The terms “artificial” or “advanced” breeding are used to describe a variety of techniques which aim to advance genetic improvement and reproductive efficiency by selecting the best animals to breed from and optimising their use. In livestock, these techniques are not used to treat infertility but instead aim to speed up natural processes and are quite separate from technologies such as cloning and gene editing.

Advanced breeding techniques also have a part to play in disease control, animal health and welfare, rare breed survival, efficient food production and on-farm safety as we will discuss later. In cattle and sheep, commercially available advanced breeding techniques include Artificial Insemination (AI), Embryo Transfer (ET) and In Vitro Production (IVP), but let’s review natural breeding first.

Natural breeding – key points

  • Sheep are seasonal breeders, reproductively cycling with the reducing day length of Autumn in the UK (with a few breed exceptions). 
  • One tup (ram) may be expected to mate between 40 and 80 ewes in a breeding season. Each pregnant ewe should give birth to between 1 and 3 lambs (usually!). 
  • Cattle may breed at any time of the year although in the UK we often work around Spring or Autumn calving periods for beef herds. 
  • One bull may be expected to mate around 35 cows per breeding season depending on various factors such as bull age, area of ground to cover, number of weeks run with cows etc. Most cows will produce a single calf per year.
  • Pregnancy is most likely to result from animals mated close to ovulation (when the egg is released from the ovary). During natural breeding this occurs through a combination of natural heat detection by the tup/bull (detecting when the female is most fertile), and because multiple matings usually occur during the fertile period.
  • Genetic gains are fairly slow with natural breeding so moving a herd/flock towards increased efficiency or towards a preferred type, can take years or even decades. Using a beef herd as an example, the single calf born to one particularly good cow bred naturally this year, will only join the breeding herd in another 2-3 years’ time. That is assuming the calf was female, stayed healthy and accident free, and is suitable for breeding. 
  • In most herds and flocks, replacement females are kept for breeding but this means that related breeding males i.e. the stock bull/tup, cannot continue to be used across their offspring in 2 years’ time, so an additional, unrelated bull or tup must be bought.

◇ ◇ ◇ ◇ ◇

§ **Task 1**
List every area in which the text on livestock breeding says advanced breeding techniques have a part to play.
§ **Task 2**
Continue the text on livestock breeding from its final sentence.
The rows come from a different source than the text on livestock breeding.

◇ ◇ ◇ ◇ ◇

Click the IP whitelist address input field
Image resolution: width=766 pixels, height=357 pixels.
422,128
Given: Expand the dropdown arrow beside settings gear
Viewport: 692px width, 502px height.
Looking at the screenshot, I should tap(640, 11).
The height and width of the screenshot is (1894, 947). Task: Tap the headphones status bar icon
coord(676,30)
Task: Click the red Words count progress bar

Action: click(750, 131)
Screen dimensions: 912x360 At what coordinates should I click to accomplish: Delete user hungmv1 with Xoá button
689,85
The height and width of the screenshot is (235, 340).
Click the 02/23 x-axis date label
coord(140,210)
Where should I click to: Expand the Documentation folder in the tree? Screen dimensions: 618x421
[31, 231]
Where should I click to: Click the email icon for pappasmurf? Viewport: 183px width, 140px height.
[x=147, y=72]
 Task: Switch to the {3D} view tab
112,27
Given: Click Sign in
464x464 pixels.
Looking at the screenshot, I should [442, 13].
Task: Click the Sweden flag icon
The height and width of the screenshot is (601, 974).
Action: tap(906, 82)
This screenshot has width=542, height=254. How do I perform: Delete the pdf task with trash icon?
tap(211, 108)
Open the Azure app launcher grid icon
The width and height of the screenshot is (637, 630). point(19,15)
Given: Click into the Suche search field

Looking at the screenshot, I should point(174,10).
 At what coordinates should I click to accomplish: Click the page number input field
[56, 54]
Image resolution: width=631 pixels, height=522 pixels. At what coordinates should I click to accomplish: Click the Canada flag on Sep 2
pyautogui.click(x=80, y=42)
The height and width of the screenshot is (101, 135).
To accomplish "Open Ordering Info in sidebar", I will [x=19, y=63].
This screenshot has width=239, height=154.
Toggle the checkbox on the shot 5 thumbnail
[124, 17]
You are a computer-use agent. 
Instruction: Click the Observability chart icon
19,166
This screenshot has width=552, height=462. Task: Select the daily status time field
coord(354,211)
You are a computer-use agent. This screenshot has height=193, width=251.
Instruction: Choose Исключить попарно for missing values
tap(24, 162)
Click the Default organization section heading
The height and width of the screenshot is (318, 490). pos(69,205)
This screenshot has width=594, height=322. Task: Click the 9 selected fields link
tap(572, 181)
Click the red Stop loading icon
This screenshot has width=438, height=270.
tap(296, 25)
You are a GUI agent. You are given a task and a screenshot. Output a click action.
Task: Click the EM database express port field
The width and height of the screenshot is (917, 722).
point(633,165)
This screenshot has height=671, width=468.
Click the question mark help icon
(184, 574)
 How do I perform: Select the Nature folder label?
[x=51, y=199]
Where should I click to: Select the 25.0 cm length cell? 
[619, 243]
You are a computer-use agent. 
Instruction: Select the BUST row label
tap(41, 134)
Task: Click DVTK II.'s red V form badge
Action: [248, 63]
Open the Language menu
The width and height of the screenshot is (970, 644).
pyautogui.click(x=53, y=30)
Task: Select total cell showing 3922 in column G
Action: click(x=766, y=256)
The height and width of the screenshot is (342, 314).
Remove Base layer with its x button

◇ ◇ ◇ ◇ ◇

§ **Answer area 1**
- Disease control
- Animal health and welfare
- Rare breed survival
- Efficient food production
- On-farm safety

§ **Answer area 2**
Artificial Insemination (AI)

Artificial insemination has been used in UK cattle since the 1930’s and involves collecting semen from a male and placing it directly into the uterus of a fertile female, hopefully resulting in a pregnancy. In cattle, this semen is placed non-surgically, via a thin tube passed through the vagina and cervix. In sheep in the UK, insemination is usually carried out using surgical laparoscopy (better known as keyhole surgery) as this gives better pregnancy rates. This is a quick process, carried out under anaesthetic, however it is more invasive than the non-surgical technique in cattle. 

Semen collection and analysis

Semen is usually collected by having a teaser female present, that is a fertile, cycling ewe/cow that is in heat i.e. sexually receptive. This encourages the bull or tup to mate but, with a little timely intervention, he can be redirected so that semen is collected into a specifically designed chamber. The semen is then evaluated under the microscope, diluted and (unless being used freshly) frozen in straws or pellets. One collection can yield in excess of 200 straws from a bull and up to 50 doses from a tup (ram).

Sometimes, tup (and even bull) semen is collected by electroejaculation, using rectal electrodes to stimulate the spinal nerve reflex. However, with modern understandings of animal welfare this is increasingly uncommon and is usually reserved for situations where normal collection options are for some reason impossible.

Insemination

Beef cows and sheep that are to be inseminated are often synchronised first, allowing AI to be carried out when across a whole group at the optimum time during the reproductive cycle. Most commonly this is achieved using a hormone releasing device placed into the vagina for around a week. The subsequent removal of this hormone source results in ovulation occurring within a fairly predictable timeframe thereafter.

AI can be used in groups of synchronised dairy cattle too, but the technique is commonly used here based on detection of natural heats (i.e. not synchronised), inseminating individual animals rather than groups. Technologies such as milk progesterone testing are available to aid the stockperson or AI technician with heat detection but this is still a labour intensive process requiring round the clock observation and attention to detail. 

Embryo Transfer (ET)

Commercial ET became available in the UK during the 1980’s. An embryo transfer donor female is treated with hormones similar to that of a synchronisation programme but is given an additional treatment to create the release of several eggs from the ovary at the same time. This is usually followed by artificial insemination which aims to create several fertilised embryos within the donor animal. A few days later, embryos are collected from the uterus of the donor by a process known as flushing. Each embryo can then be assessed and graded under the microscope, and thereafter implanted into recipient females, effectively creating surrogate pregnancies. 

As with AI, embryo recipients are often synchronised, enabling a group to be implanted at the same time, when pregnancy is most likely to succeed, but embryos can also be stored, then transferred on an individual basis.

In vitro production (IVP)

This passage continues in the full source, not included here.